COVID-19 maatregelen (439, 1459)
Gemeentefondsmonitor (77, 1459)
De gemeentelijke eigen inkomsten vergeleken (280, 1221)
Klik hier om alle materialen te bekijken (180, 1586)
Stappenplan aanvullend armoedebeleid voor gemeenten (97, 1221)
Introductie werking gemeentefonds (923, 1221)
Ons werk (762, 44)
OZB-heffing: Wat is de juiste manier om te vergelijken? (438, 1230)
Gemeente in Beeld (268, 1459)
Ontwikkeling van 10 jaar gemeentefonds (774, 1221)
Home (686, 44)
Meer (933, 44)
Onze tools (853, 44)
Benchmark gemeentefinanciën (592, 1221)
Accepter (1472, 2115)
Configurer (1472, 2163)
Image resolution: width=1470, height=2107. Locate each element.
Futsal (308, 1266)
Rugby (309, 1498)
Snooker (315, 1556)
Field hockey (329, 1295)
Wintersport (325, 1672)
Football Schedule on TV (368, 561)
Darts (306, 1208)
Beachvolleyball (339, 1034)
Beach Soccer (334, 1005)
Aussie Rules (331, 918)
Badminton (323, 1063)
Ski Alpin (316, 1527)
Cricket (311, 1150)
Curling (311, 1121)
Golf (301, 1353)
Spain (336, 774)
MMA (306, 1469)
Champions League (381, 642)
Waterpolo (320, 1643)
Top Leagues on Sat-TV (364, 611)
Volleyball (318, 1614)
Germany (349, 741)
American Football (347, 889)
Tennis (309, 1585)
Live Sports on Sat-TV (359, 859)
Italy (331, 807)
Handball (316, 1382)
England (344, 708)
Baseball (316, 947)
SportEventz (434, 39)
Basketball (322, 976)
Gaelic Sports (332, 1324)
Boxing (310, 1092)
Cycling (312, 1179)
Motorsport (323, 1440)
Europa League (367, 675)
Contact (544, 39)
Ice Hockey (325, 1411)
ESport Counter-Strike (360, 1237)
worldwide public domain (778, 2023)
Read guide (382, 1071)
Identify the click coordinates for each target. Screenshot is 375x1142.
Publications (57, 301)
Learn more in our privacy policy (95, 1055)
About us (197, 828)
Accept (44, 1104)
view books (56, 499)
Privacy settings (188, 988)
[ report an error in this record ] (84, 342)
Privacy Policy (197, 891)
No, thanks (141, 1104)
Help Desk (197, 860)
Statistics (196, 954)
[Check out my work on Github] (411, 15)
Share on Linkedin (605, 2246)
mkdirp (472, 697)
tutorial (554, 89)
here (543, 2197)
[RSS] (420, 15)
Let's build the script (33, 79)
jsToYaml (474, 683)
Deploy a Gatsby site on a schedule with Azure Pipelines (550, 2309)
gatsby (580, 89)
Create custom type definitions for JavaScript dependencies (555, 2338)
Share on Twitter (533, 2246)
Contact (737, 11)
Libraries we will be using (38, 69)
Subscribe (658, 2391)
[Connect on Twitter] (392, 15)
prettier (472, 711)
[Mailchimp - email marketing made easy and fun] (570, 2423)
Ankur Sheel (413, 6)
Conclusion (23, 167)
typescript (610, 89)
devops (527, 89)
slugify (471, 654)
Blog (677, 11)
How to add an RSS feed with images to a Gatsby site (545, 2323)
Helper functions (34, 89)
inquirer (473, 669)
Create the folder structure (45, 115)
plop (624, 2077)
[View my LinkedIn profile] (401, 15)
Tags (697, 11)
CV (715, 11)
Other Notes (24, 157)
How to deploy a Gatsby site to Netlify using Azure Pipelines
• • • •
| Aim of the task |
Reproduce all of the material verbatim.

| Answer box |
COVID-19 maatregelen (439, 1459)
Gemeentefondsmonitor (77, 1459)
De gemeentelijke eigen inkomsten vergeleken (280, 1221)
Klik hier om alle materialen te bekijken (180, 1586)
Stappenplan aanvullend armoedebeleid voor gemeenten (97, 1221)
Introductie werking gemeentefonds (923, 1221)
Ons werk (762, 44)
OZB-heffing: Wat is de juiste manier om te vergelijken? (438, 1230)
Gemeente in Beeld (268, 1459)
Ontwikkeling van 10 jaar gemeentefonds (774, 1221)
Home (686, 44)
Meer (933, 44)
Onze tools (853, 44)
Benchmark gemeentefinanciën (592, 1221)
Accepter (1472, 2115)
Configurer (1472, 2163)
Image resolution: width=1470, height=2107. Locate each element.
Futsal (308, 1266)
Rugby (309, 1498)
Snooker (315, 1556)
Field hockey (329, 1295)
Wintersport (325, 1672)
Football Schedule on TV (368, 561)
Darts (306, 1208)
Beachvolleyball (339, 1034)
Beach Soccer (334, 1005)
Aussie Rules (331, 918)
Badminton (323, 1063)
Ski Alpin (316, 1527)
Cricket (311, 1150)
Curling (311, 1121)
Golf (301, 1353)
Spain (336, 774)
MMA (306, 1469)
Champions League (381, 642)
Waterpolo (320, 1643)
Top Leagues on Sat-TV (364, 611)
Volleyball (318, 1614)
Germany (349, 741)
American Football (347, 889)
Tennis (309, 1585)
Live Sports on Sat-TV (359, 859)
Italy (331, 807)
Handball (316, 1382)
England (344, 708)
Baseball (316, 947)
SportEventz (434, 39)
Basketball (322, 976)
Gaelic Sports (332, 1324)
Boxing (310, 1092)
Cycling (312, 1179)
Motorsport (323, 1440)
Europa League (367, 675)
Contact (544, 39)
Ice Hockey (325, 1411)
ESport Counter-Strike (360, 1237)
worldwide public domain (778, 2023)
Read guide (382, 1071)
Identify the click coordinates for each target. Screenshot is 375x1142.
Publications (57, 301)
Learn more in our privacy policy (95, 1055)
About us (197, 828)
Accept (44, 1104)
view books (56, 499)
Privacy settings (188, 988)
[ report an error in this record ] (84, 342)
Privacy Policy (197, 891)
No, thanks (141, 1104)
Help Desk (197, 860)
Statistics (196, 954)
[Check out my work on Github] (411, 15)
Share on Linkedin (605, 2246)
mkdirp (472, 697)
tutorial (554, 89)
here (543, 2197)
[RSS] (420, 15)
Let's build the script (33, 79)
jsToYaml (474, 683)
Deploy a Gatsby site on a schedule with Azure Pipelines (550, 2309)
gatsby (580, 89)
Create custom type definitions for JavaScript dependencies (555, 2338)
Share on Twitter (533, 2246)
Contact (737, 11)
Libraries we will be using (38, 69)
Subscribe (658, 2391)
[Connect on Twitter] (392, 15)
prettier (472, 711)
[Mailchimp - email marketing made easy and fun] (570, 2423)
Ankur Sheel (413, 6)
Conclusion (23, 167)
typescript (610, 89)
devops (527, 89)
slugify (471, 654)
Blog (677, 11)
How to add an RSS feed with images to a Gatsby site (545, 2323)
Helper functions (34, 89)
inquirer (473, 669)
Create the folder structure (45, 115)
plop (624, 2077)
[View my LinkedIn profile] (401, 15)
Tags (697, 11)
CV (715, 11)
Other Notes (24, 157)
How to deploy a Gatsby site to Netlify using Azure Pipelines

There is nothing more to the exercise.